Highest Density Matter

capacitor, I understand what you’re getting at. But as Phobos mentioned above, the media is responsible for this sort of reporting, not the institutions.

It is true that some institutions (like Penn State, Harvard, CalTech, and apparently Brookhaven Nat’l Lab) are more aggressive than others in spreading the word about what their scientists have been up to. They do this by means of a well-oiled public relations office that sends out lots of press releases. News organizations like AP frequently use these press releases almost word for word when they need a little news filler, probably because they don’t have a whole lot of formally-trained science journalists to investigate and write original pieces. I don’t have time at the moment, but I could dig up an example of this if you’re that interested.
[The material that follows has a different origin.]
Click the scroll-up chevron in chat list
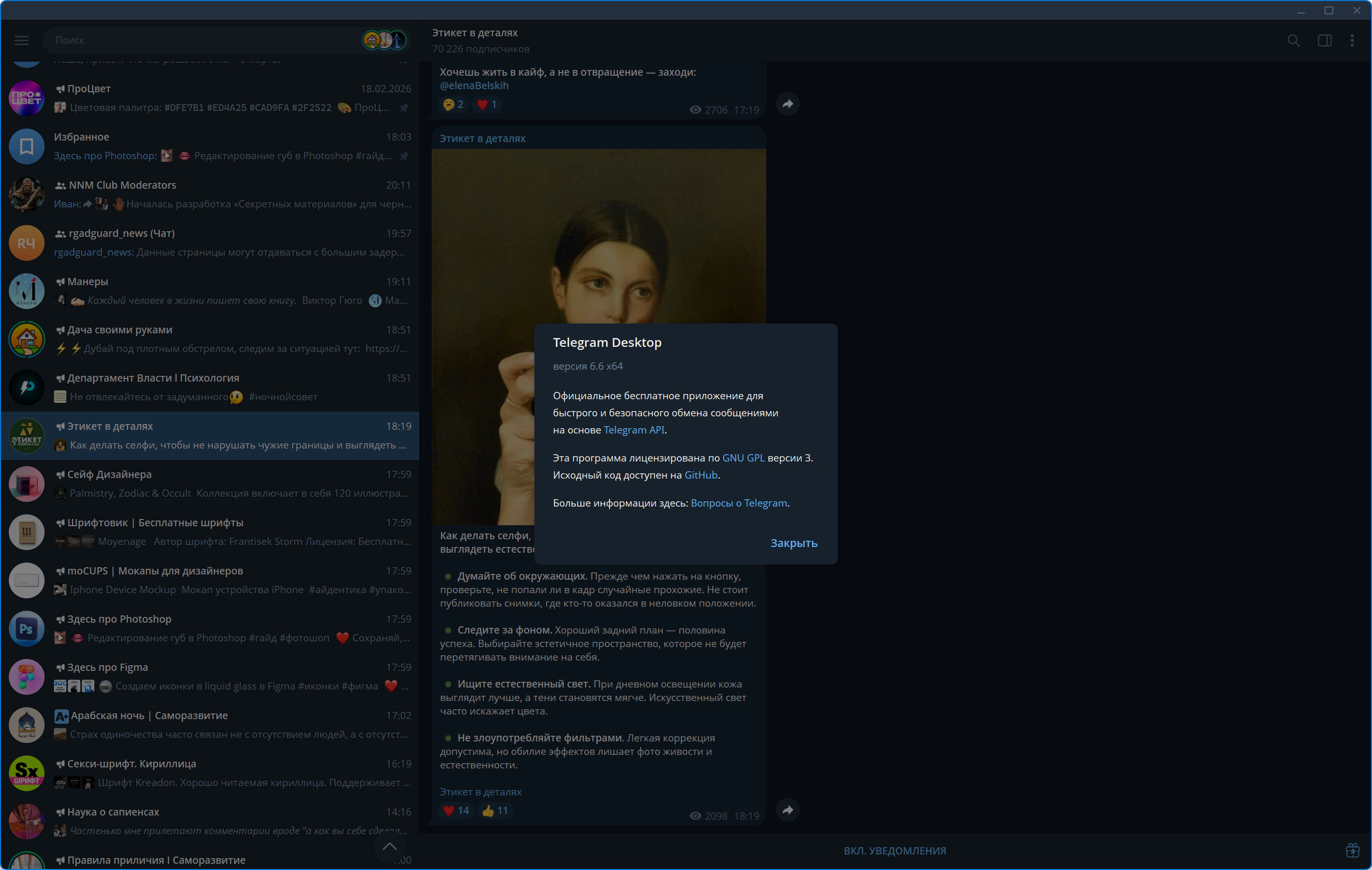 tap(390, 846)
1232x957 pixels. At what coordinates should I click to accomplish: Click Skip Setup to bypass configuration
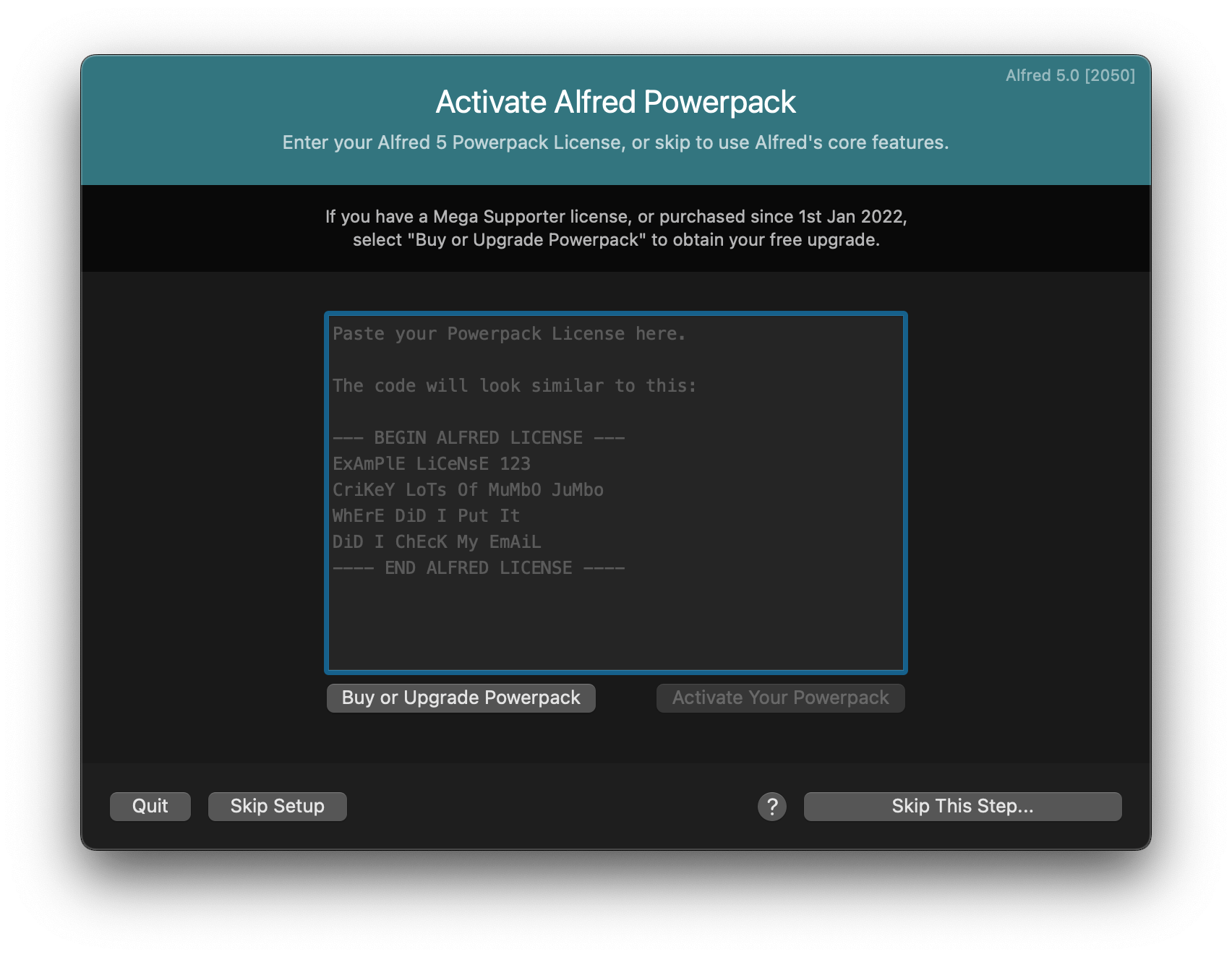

As to why the media choose to publicize the creation of the highest density matter in the universe over advances in cancer treatment, for example - that’s just the WOW! factor at work. Newspeople want items that really grab the public’s attention, and going for the superlative (biggest, fastest, most dense) fits the bill; incremental progress, however important practically, just isn’t exciting enough from a news perspective.

Kind of disappointing, I know, but that’s how it goes.
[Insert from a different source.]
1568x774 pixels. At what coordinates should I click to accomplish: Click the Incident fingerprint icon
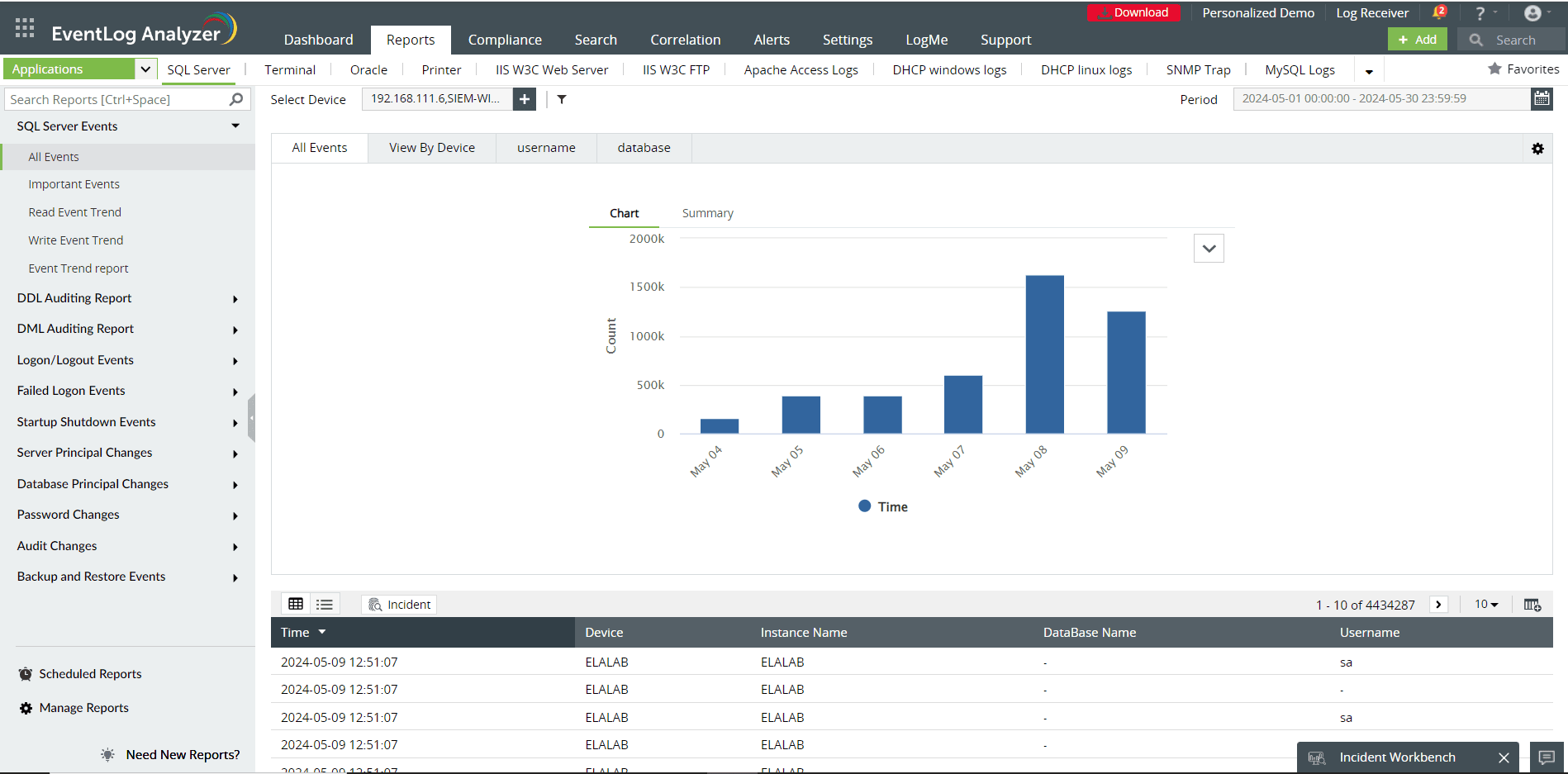point(376,604)
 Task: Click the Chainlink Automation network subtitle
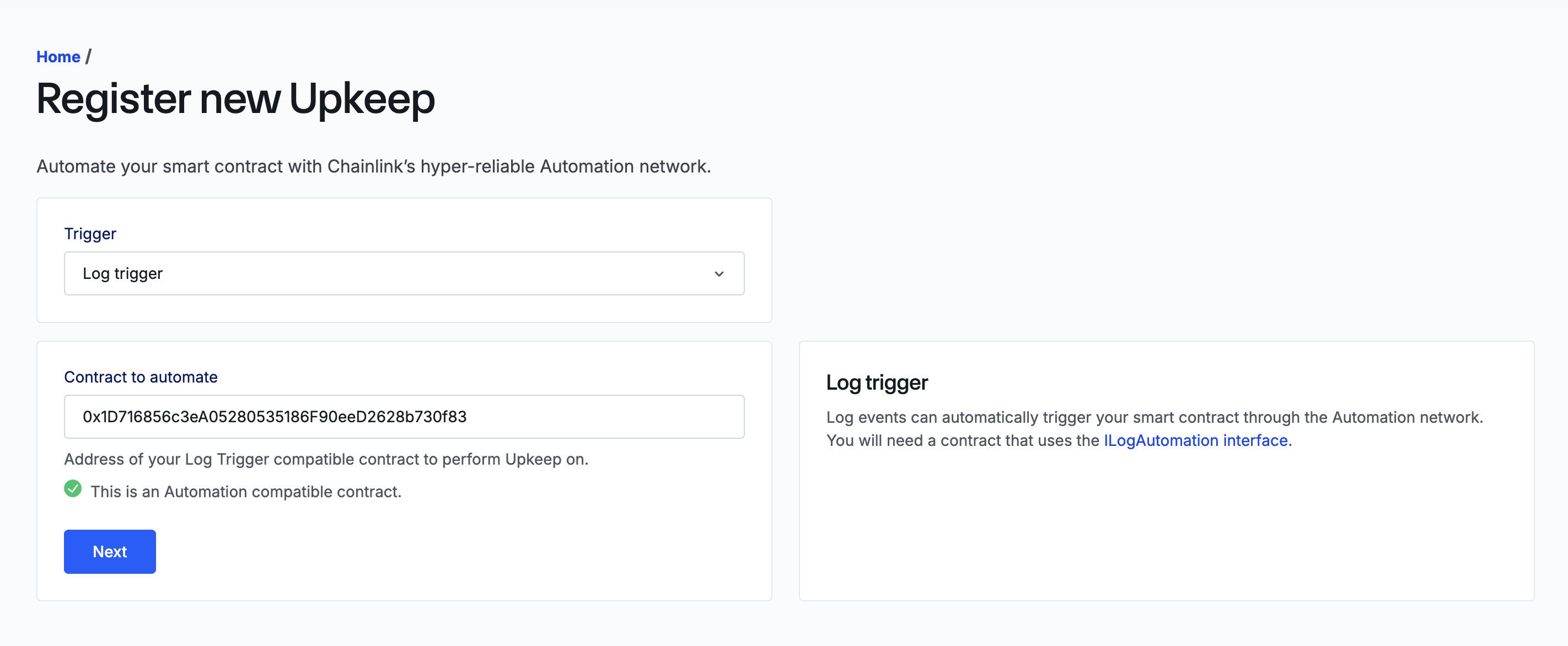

Does anyone else see the ironies here?

I’m not sure what all the fuss was about.

The new discovery is still nowhere near as dense as Managerium that has been documented at least as early as 1993. (It’s existence was noted as far back as the Roman Empire, but full documentation did not occur until recently.)

As far as mainstream scientific reporting, Fillet pretty much summed it up. I’d also like to add that in general, if you want to know what’s going on in the scientific world, the worst thing you can do is read mainstream media like newspapers. Read something sciency, like Scientific American.

In response to your other comments, I have two things to say:

  1. Biological and medical research get vast amounts of funding, much more than physics, exactly because it is so directly relevant to so many people’s lives.

  2. As for why physicists study things like light and atoms at very extreme scales, instead of making the best tire possible, is because the latter isn’t our job. It’s the job of engineers. Again, huge amounts of resources are devoted to engineering-type problems in this country. But some of the most amazing advances have come from unexpected directions. 50 years ago, if you tried to justify studying silicon band structure research on purely practical grounds, it would never have been funded. Then there would be no transitors, and hence, no SDMB. (However, we would be using some of the best steam engines you’ve ever seen.) :slight_smile:

Shouldn’t that be the objectival form of weird?